Y entre toda esa gente que corre, esas personas que están huyendo, que escapan de la lluvia y evitan llegar empapados a casa, siempre, siempre hay alguien a quien parece no afectarle, camina tranquilo, sin prisa y cabizbajo, mueve sus pies ligeramente, lo suficiente para continuar andando, pero no corre, no se seca la cara... tan solo se mete las manos en los bolsillos y sigue caminando.
Te da por por pensar que quizás haya tenido un día de mierda, y que ya nada la importa, que sus problemas son tan enormes que la lluvia tan solo es algo secundario.
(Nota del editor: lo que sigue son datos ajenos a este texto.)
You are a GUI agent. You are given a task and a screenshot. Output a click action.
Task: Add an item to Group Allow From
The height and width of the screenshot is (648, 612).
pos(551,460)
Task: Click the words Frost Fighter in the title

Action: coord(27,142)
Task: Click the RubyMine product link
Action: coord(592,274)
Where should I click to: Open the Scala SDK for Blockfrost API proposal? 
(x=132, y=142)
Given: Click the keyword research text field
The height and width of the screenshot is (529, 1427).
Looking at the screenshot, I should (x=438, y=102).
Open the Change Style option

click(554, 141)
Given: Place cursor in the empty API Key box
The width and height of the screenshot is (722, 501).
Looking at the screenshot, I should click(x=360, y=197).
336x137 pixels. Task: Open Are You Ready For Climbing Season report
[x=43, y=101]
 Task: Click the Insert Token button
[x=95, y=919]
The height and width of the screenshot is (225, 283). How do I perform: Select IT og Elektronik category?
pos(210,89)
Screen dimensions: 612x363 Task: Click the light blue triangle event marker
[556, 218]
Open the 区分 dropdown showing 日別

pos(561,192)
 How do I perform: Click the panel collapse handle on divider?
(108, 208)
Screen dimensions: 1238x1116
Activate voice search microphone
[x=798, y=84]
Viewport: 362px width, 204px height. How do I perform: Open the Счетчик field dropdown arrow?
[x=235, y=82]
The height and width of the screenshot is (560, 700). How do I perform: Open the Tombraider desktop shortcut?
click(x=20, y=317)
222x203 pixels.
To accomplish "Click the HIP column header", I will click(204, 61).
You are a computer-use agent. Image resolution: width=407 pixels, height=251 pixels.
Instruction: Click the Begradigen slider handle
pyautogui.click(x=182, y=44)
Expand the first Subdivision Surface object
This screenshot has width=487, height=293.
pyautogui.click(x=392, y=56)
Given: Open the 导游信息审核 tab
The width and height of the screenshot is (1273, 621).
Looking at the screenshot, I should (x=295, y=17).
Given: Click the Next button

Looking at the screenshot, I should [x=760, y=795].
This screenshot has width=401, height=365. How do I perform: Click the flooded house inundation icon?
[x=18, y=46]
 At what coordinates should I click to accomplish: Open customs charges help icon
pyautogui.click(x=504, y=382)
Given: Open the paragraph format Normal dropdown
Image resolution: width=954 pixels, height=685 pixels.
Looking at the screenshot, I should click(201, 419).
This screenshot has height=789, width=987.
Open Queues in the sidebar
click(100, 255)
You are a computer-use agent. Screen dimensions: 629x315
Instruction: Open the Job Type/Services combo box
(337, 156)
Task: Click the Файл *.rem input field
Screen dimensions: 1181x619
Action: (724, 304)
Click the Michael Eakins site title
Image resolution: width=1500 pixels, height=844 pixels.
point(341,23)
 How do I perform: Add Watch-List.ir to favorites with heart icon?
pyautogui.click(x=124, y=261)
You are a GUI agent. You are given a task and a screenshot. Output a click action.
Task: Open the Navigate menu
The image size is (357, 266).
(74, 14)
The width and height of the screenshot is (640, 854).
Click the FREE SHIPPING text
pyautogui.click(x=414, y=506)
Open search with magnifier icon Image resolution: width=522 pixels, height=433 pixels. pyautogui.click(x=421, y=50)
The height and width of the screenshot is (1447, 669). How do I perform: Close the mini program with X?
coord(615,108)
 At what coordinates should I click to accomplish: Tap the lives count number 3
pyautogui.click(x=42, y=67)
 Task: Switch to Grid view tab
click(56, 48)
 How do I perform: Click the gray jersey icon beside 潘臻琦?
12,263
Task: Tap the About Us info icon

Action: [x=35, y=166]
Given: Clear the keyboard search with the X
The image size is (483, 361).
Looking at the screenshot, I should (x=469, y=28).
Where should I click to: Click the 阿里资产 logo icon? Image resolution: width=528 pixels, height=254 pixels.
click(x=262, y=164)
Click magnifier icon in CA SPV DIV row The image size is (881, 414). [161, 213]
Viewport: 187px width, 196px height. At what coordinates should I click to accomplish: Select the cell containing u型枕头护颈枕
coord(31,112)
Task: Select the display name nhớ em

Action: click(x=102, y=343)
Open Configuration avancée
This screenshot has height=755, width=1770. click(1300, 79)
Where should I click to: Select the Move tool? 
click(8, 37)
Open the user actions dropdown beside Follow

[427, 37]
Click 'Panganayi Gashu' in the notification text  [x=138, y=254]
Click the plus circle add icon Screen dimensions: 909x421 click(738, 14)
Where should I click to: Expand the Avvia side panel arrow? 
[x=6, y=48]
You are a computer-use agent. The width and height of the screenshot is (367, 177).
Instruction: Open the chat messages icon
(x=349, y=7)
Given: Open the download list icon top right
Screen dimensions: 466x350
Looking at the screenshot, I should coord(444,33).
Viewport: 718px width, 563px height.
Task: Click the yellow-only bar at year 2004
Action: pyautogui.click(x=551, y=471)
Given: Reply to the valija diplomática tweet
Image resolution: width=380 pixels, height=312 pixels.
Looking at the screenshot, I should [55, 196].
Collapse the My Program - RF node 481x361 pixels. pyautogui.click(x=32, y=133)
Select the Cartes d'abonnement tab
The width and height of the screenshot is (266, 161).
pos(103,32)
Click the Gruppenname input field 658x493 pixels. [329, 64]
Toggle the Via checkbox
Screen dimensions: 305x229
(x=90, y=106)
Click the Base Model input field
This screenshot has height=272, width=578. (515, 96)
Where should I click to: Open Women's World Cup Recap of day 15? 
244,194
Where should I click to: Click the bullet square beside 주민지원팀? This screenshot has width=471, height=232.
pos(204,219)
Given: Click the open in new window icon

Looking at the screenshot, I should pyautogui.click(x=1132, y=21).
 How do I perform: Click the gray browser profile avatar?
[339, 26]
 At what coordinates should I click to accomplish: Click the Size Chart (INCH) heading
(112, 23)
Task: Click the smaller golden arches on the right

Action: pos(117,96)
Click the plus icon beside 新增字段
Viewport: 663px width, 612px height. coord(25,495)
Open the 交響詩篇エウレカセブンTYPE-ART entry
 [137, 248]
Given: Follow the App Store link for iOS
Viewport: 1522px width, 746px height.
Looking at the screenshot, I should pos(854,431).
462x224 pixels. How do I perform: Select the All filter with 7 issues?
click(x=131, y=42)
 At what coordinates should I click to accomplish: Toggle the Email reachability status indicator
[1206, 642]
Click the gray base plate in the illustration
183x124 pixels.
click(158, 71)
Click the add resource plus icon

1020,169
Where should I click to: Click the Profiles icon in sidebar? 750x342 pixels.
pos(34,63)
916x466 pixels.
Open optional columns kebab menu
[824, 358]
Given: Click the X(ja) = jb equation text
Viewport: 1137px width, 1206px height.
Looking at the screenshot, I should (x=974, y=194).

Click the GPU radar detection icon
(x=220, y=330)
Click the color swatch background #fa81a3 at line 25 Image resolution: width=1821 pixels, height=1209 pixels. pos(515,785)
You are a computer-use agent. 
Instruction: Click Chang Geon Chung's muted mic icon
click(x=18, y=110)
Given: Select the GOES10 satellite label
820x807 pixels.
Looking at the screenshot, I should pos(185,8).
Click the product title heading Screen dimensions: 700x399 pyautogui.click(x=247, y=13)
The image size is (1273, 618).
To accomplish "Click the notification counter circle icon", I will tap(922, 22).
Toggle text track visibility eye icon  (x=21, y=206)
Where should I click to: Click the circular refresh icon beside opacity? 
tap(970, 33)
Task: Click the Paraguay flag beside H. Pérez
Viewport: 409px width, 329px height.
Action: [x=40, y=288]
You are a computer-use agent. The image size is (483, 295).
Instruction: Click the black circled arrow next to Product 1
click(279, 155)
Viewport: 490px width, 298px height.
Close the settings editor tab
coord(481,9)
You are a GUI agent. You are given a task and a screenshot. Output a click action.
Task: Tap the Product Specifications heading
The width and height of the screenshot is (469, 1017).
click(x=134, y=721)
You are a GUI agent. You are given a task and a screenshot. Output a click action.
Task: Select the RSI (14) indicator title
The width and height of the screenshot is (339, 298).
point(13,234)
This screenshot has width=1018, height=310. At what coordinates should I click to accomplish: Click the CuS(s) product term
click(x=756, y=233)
Pero de pronto ves que levanta la cabeza mira al cielo, se para en medio de la carretera y sonríe, en ese momento te das cuenta de que no, que no ha tenido un mal día, que sus problemas son lo secundario, y que sus alegrías están tan latentes que ni siquiera le molesta la lluvia. Mira al frente y se ríe, ¿en qué estará pensando? ¿En alguien? ¿En algo? Quizás no piense en nada, tan solo esté feliz...
Y de repente esa persona que creíamos que tenía un millón de problemas, que estaba triste y empapado por la lluvia, se convierte en nuestra sonrisa del día, y nos damos cuenta de lo diferentes que pueden llegar a ser las cosas.
Así que mírate, y si solo te ves los pies mojados, cierra los ojos y sonríele al cielo, ríete de la lluvia, de tus problemas, de todo... y date cuenta de que eres feliz... y no que eres feliz por nada, ni por nadie... todo esto, lo estas haciendo por ti. Y esa persona eres tú, eres tú a quien estoy viendo, cabizbajo, y tranquilo, así que demuéstrale al mundo de qué esta hecha tu sonrisa, y cámbiale el día a alguien.
Aprovecha todas y cada una de tus oportunidades. Y ante todo no te rindas nunca.